E-commerce : 2026, l'année où ça se durcit vraiment
Taxe de 2€ sur les petits colis depuis mars, nouvelles exigences environnementales : le cadre réglementaire du e-commerce se resserre. De quoi rebattre les cartes entre officines physiques et pure players.
2026 marque un tournant pour le commerce en ligne. Et ça va se ressentir jusqu'au comptoir.
Depuis mars, une taxe de 2€ frappe tous les petits colis de moins de 150€ expédiés depuis l'étranger. L'objectif ? Rééquilibrer la concurrence avec les commerces européens. Pour nos patients habitués aux "bonnes affaires" chinoises sur les compléments alimentaires ou la parapharmacie, ça pique.
Mais ce n'est que le début. La Fevad annonce un calendrier chargé : nouvelles exigences environnementales sur les emballages, encadrement renforcé des pratiques numériques, fiscalité des flux internationaux durcie. Chaque mesure grignote l'avantage prix des plateformes étrangères.
Pour ton officine, c'est plutôt une bonne nouvelle. Tes clients vont peut-être arrêter de commander leurs vitamines à l'autre bout du monde quand l'écart de prix sera ridicule. Ta proximité, tes conseils, ta disponibilité immédiate reprennent de la valeur.
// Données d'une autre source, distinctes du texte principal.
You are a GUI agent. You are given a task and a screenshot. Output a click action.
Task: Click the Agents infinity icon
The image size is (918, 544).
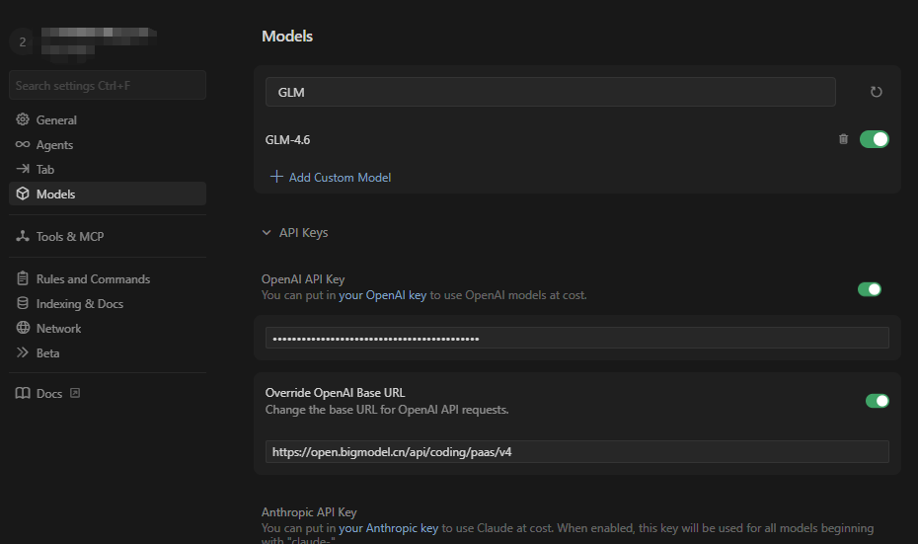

Le e-commerce officinal français, lui, profite de ce rééquilibrage. Pas de taxe supplémentaire, cadre réglementaire maîtrisé, et surtout cette garantie pharmacien que les pure players ne peuvent pas offrir.
Demain matin, explique à tes clients que oui, commander en ligne coûte plus cher qu'avant. Et que non, ce n'est pas un hasard.